Nothing outside the lines below from the one containing "Moto (440, 59)" through the one containing "Older Post (495, 2344)" is to be printed; print those exactly, ends included, and drop the pictures.

---------- Dataset extract

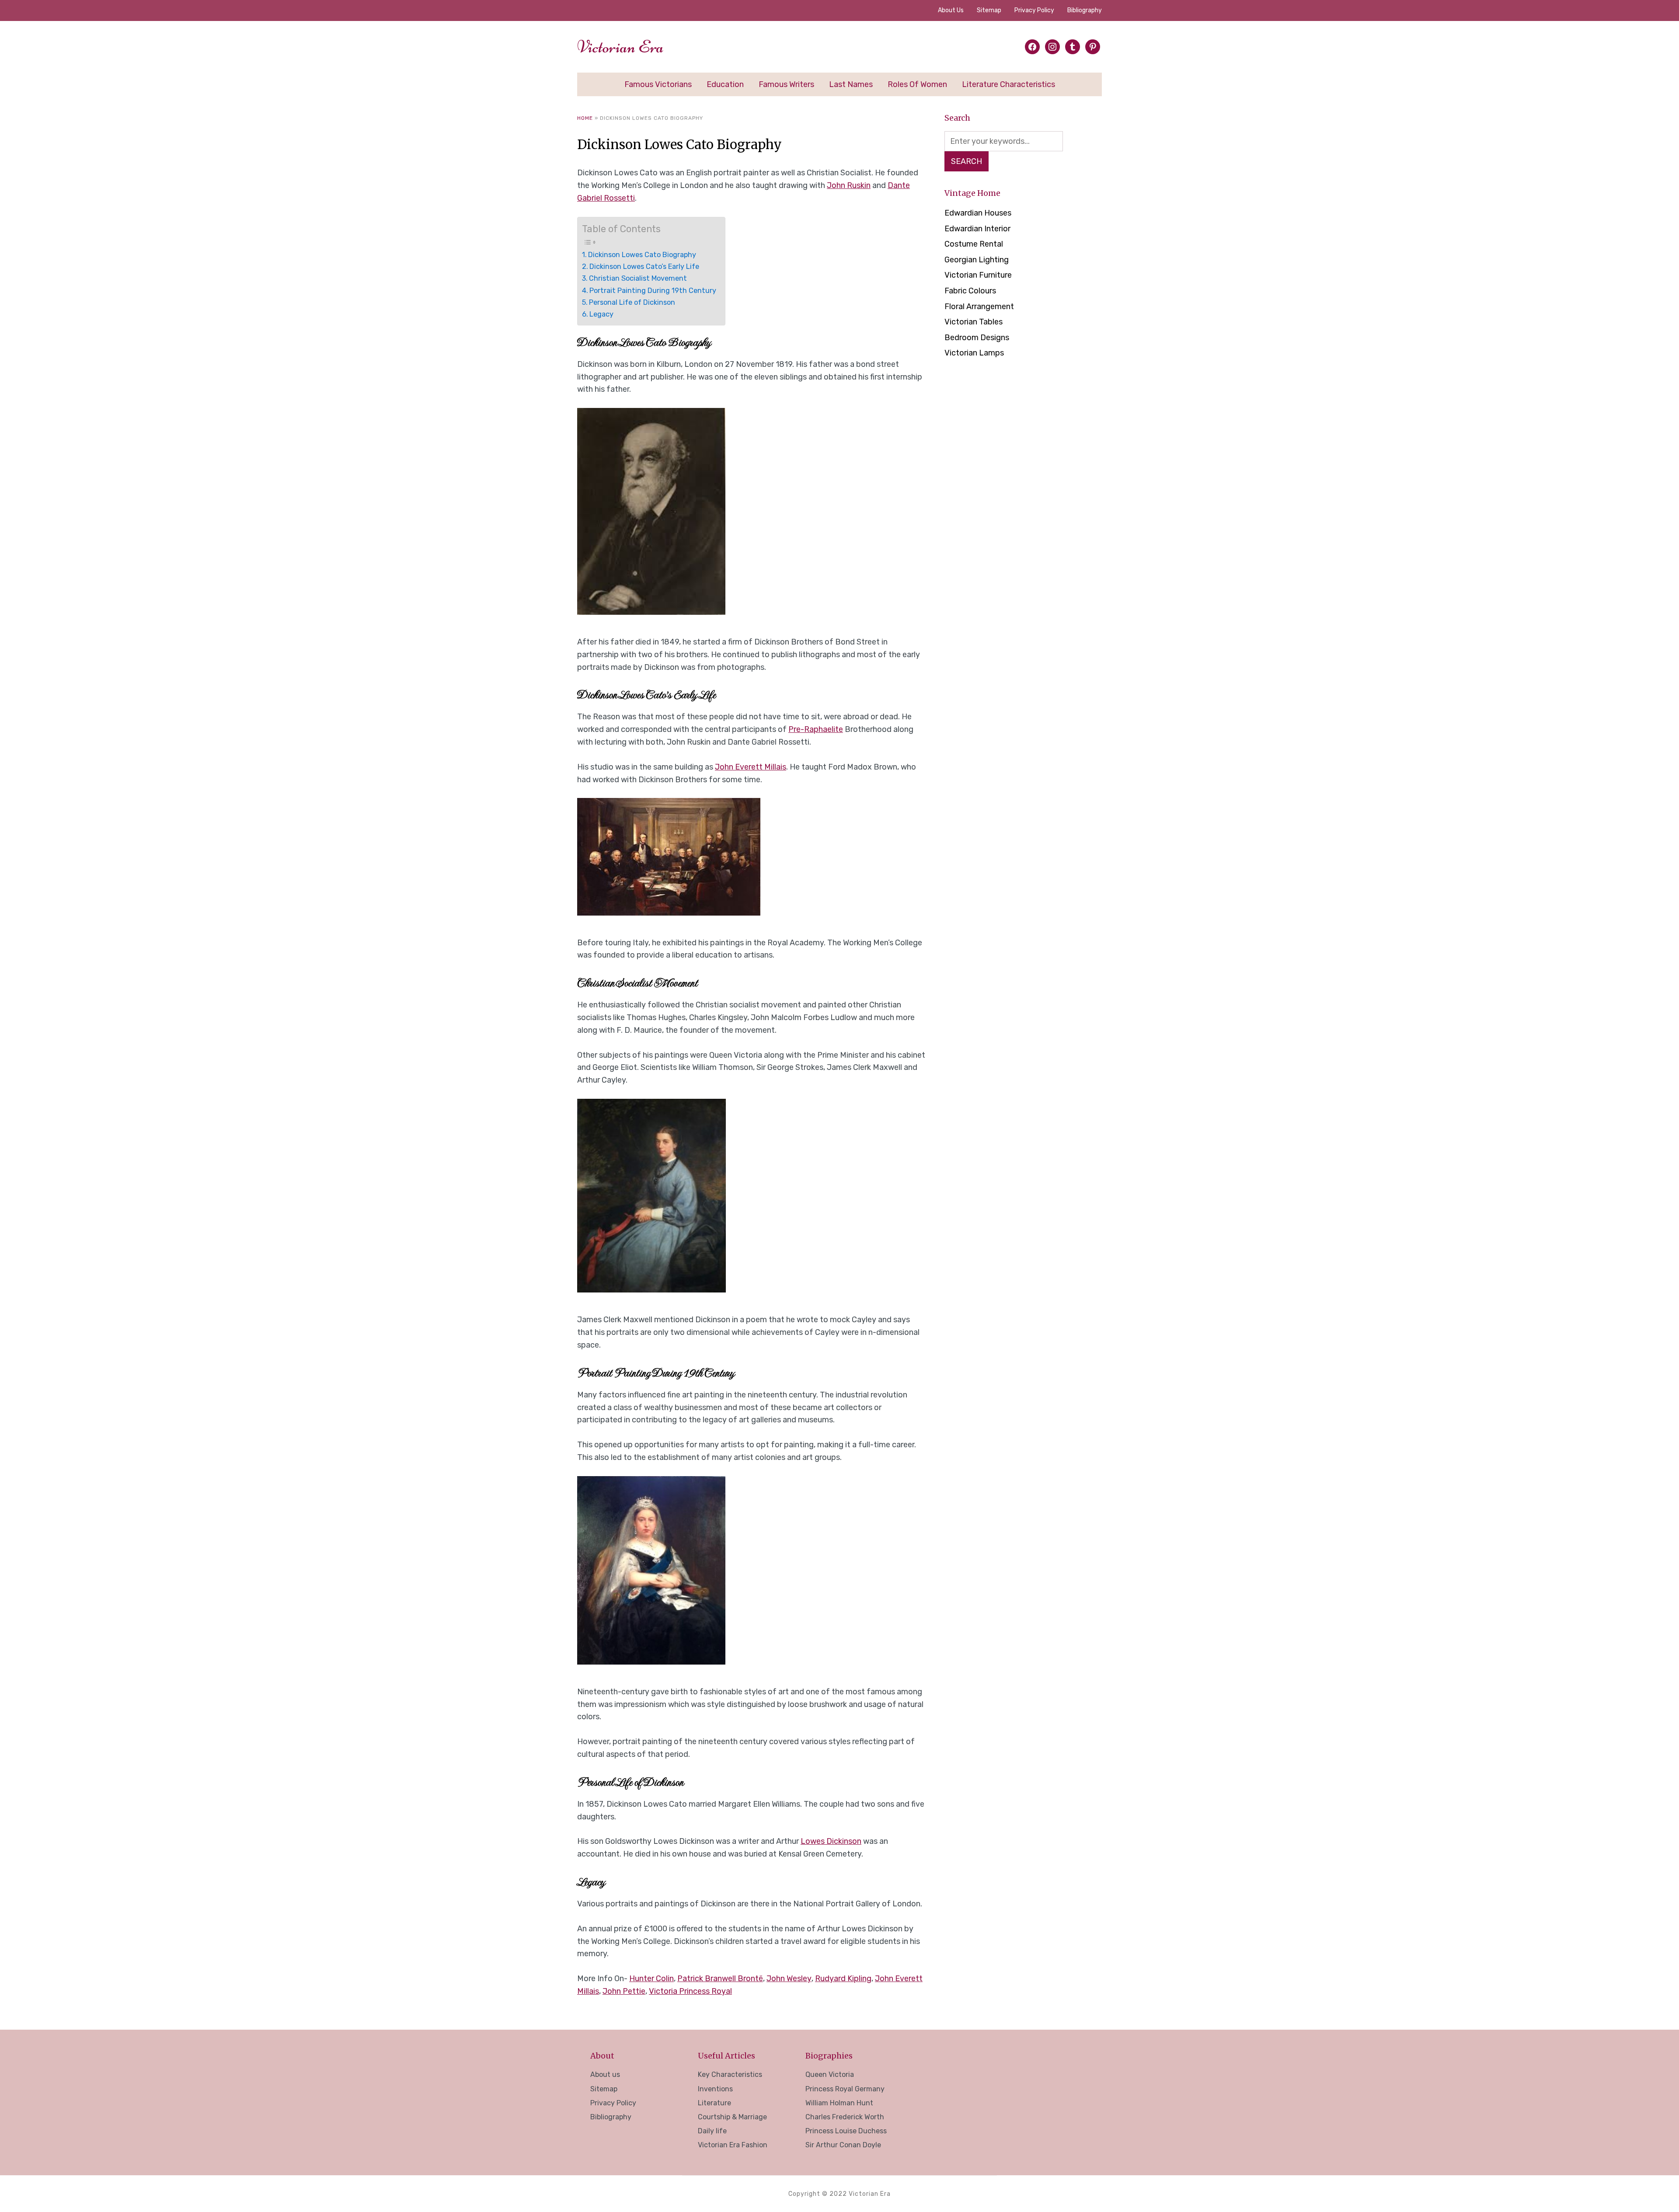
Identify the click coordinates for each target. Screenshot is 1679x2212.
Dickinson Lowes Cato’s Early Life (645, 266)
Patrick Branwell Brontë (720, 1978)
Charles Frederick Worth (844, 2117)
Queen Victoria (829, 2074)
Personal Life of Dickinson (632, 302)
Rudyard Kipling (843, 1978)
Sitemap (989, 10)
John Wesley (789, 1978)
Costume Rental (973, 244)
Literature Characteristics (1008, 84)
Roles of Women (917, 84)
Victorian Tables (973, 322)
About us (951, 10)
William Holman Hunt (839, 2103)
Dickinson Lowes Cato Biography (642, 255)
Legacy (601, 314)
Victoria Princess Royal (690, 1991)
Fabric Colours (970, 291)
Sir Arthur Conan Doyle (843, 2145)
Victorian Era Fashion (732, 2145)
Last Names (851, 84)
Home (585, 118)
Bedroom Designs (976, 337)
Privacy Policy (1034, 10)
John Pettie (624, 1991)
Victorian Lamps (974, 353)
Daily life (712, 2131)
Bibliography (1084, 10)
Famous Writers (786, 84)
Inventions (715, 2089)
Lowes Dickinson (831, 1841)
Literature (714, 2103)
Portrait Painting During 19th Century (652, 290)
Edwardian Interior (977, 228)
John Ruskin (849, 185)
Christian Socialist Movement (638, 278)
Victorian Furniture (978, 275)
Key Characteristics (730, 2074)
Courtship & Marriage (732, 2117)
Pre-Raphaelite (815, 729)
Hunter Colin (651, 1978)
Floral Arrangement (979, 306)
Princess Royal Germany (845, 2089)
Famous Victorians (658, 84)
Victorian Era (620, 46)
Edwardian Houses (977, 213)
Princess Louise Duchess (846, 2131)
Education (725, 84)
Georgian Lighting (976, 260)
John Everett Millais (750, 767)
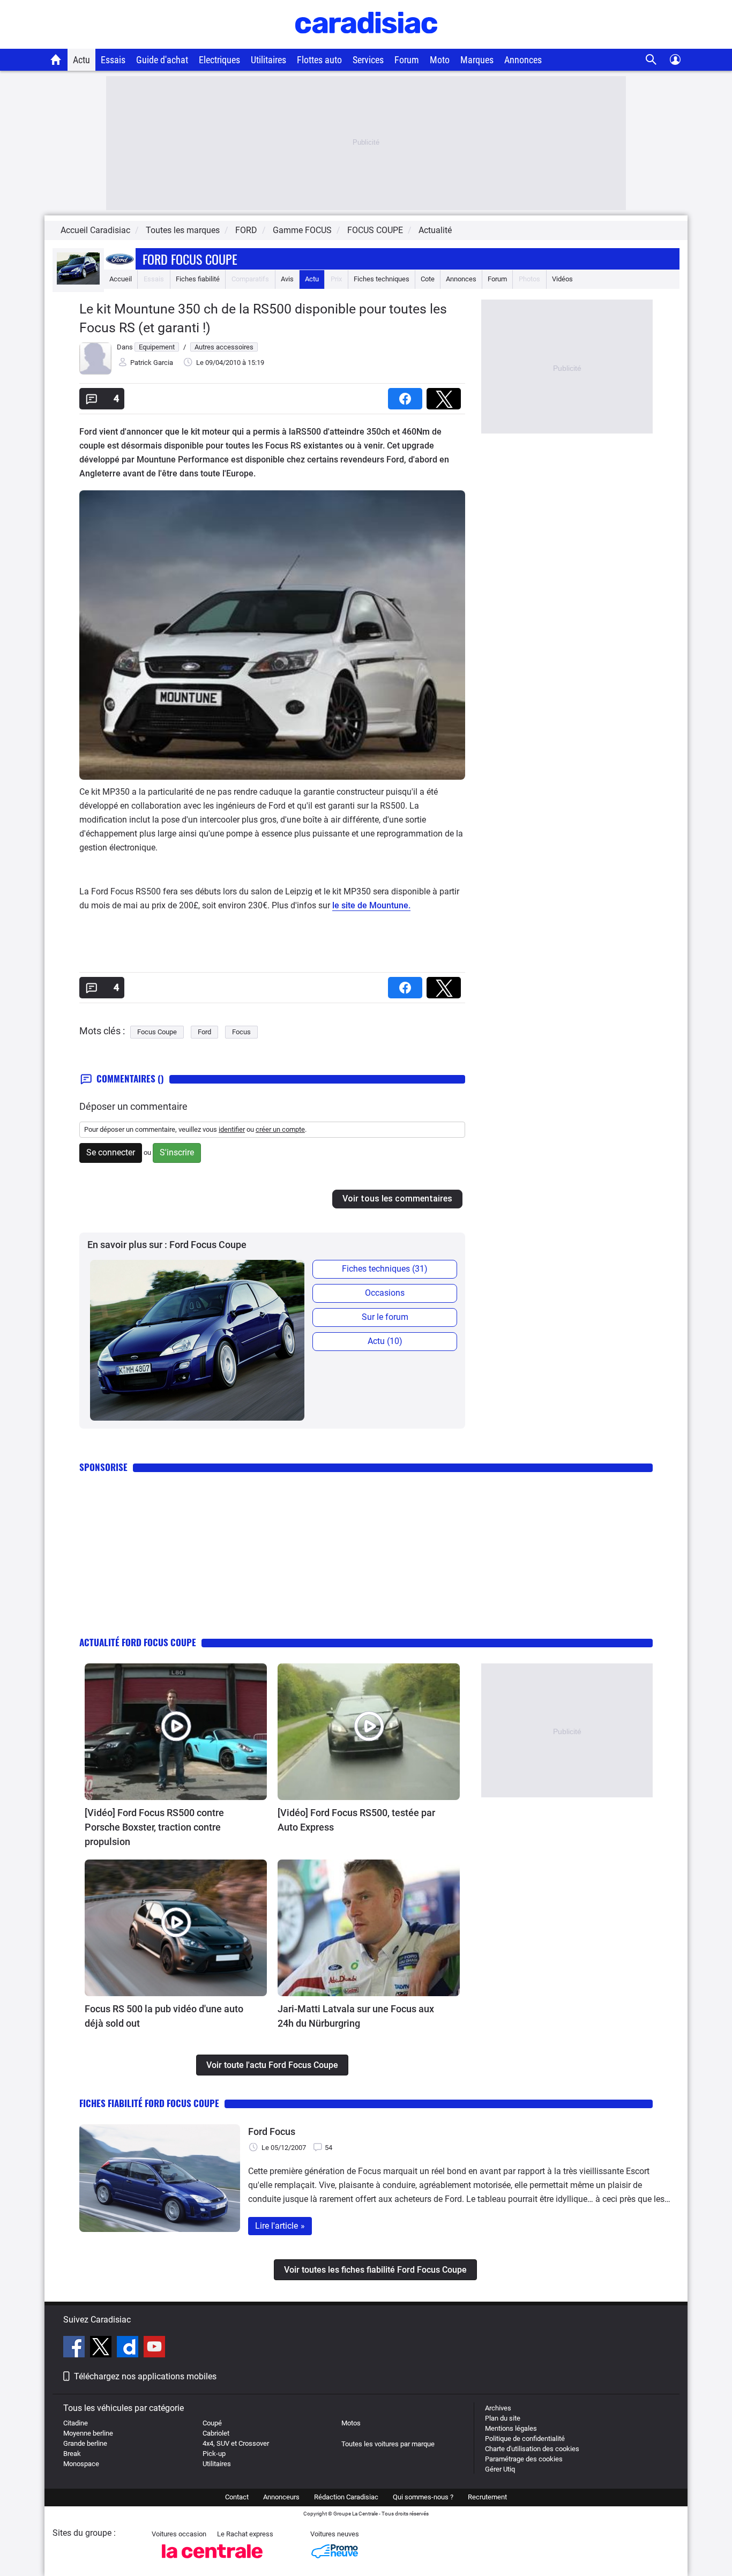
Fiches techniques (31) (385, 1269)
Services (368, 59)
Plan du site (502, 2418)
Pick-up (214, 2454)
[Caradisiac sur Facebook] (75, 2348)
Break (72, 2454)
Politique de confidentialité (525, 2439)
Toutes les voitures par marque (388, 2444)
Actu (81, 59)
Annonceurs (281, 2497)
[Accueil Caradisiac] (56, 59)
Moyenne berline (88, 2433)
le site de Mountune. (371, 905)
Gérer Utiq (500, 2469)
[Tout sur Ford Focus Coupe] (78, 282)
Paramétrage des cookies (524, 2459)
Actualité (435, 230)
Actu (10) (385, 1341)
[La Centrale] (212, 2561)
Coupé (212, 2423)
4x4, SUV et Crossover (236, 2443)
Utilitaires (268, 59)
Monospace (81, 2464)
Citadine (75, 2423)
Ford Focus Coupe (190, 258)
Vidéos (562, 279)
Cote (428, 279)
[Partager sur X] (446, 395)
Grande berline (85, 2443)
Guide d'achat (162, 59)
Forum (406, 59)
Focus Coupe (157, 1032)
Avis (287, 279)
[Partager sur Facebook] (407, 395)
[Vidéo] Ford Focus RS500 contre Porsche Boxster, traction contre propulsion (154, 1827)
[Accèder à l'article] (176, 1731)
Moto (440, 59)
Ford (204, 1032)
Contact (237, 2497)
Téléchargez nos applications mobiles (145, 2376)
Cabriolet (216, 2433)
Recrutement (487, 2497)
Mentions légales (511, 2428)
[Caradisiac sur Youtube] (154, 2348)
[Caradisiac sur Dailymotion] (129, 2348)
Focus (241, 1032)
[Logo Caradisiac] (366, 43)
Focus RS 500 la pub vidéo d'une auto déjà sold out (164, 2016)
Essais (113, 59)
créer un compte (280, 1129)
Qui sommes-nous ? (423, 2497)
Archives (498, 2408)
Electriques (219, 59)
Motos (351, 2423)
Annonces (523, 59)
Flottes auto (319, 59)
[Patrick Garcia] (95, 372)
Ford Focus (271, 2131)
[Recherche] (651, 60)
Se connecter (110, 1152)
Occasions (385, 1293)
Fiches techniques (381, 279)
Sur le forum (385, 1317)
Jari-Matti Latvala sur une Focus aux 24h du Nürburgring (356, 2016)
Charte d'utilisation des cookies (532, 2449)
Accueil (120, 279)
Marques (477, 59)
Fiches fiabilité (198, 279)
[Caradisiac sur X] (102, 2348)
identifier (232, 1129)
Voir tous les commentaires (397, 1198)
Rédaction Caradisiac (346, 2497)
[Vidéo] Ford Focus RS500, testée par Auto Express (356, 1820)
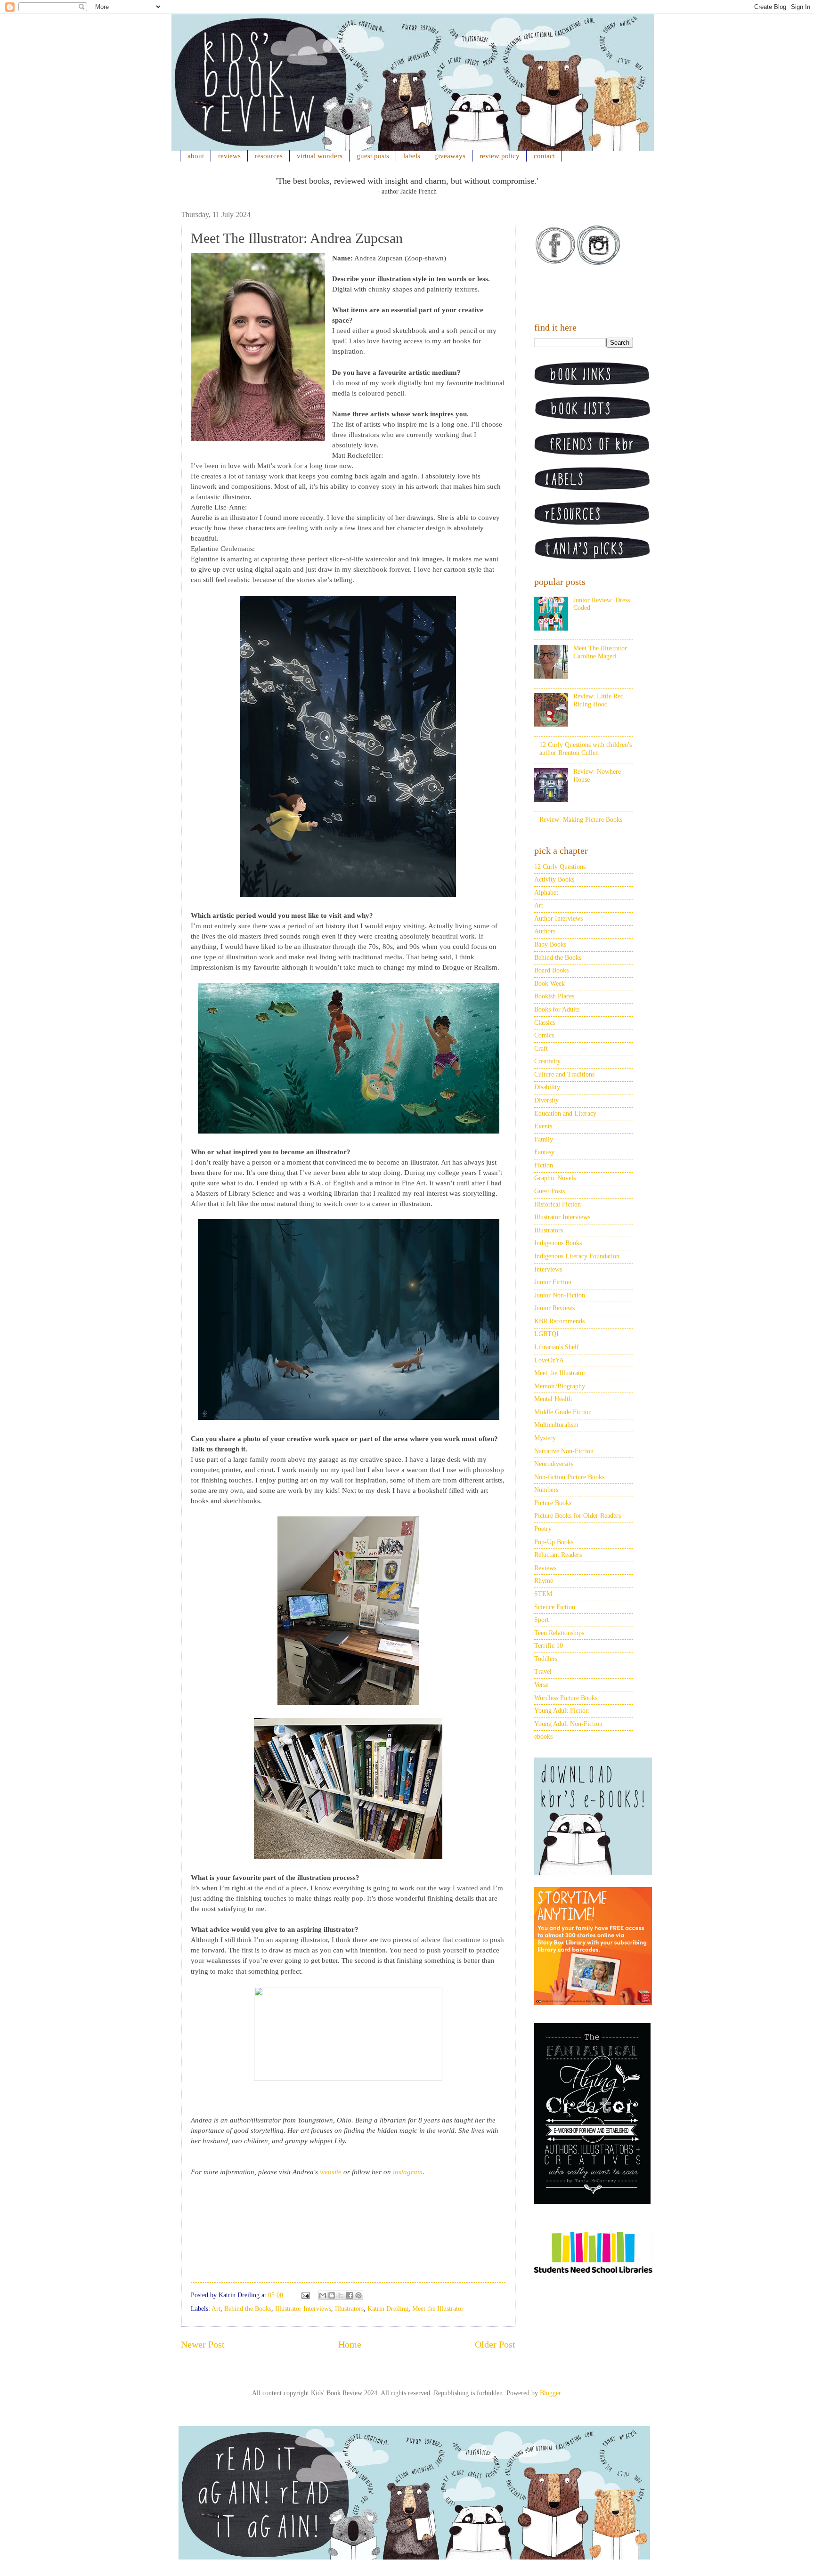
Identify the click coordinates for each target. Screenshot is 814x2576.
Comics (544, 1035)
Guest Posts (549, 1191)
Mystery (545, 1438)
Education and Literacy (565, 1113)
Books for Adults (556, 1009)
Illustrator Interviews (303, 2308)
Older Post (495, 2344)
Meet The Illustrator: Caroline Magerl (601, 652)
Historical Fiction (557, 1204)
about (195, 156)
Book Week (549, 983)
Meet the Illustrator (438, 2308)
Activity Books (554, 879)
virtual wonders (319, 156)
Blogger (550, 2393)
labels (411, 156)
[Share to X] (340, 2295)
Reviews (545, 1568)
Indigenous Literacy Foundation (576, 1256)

--------------------

> Response to the exercise
Moto (440, 59)
Ford (204, 1032)
Contact (237, 2497)
Téléchargez nos applications mobiles (145, 2376)
Cabriolet (216, 2433)
Recrutement (487, 2497)
Mentions légales (511, 2428)
[Caradisiac sur Youtube] (154, 2348)
[Caradisiac sur Dailymotion] (129, 2348)
Focus (241, 1032)
[Logo Caradisiac] (366, 43)
Focus RS 500 la pub vidéo d'une auto déjà sold out (164, 2016)
Essais (113, 59)
créer un compte (280, 1129)
Qui sommes-nous ? (423, 2497)
Archives (498, 2408)
Electriques (219, 59)
Motos (351, 2423)
Annonces (523, 59)
Flottes auto (319, 59)
[Patrick Garcia] (95, 372)
Ford Focus (271, 2131)
[Recherche] (651, 60)
Se connecter (110, 1152)
Occasions (385, 1293)
Fiches techniques (381, 279)
Sur le forum (385, 1317)
Jari-Matti Latvala sur une Focus aux 24h du Nürburgring (356, 2016)
Charte d'utilisation des cookies (532, 2449)
Accueil (120, 279)
Marques (477, 59)
Fiches fiabilité (198, 279)
[Caradisiac sur X] (102, 2348)
identifier (232, 1129)
Voir tous les commentaires (397, 1198)
Rédaction Caradisiac (346, 2497)
[Vidéo] Ford Focus RS500, testée par Auto Express (356, 1820)
Identify the click coordinates for each target. Screenshot is 814x2576.
Comics (544, 1035)
Guest Posts (549, 1191)
Mystery (545, 1438)
Education and Literacy (565, 1113)
Books for Adults (556, 1009)
Illustrator Interviews (303, 2308)
Older Post (495, 2344)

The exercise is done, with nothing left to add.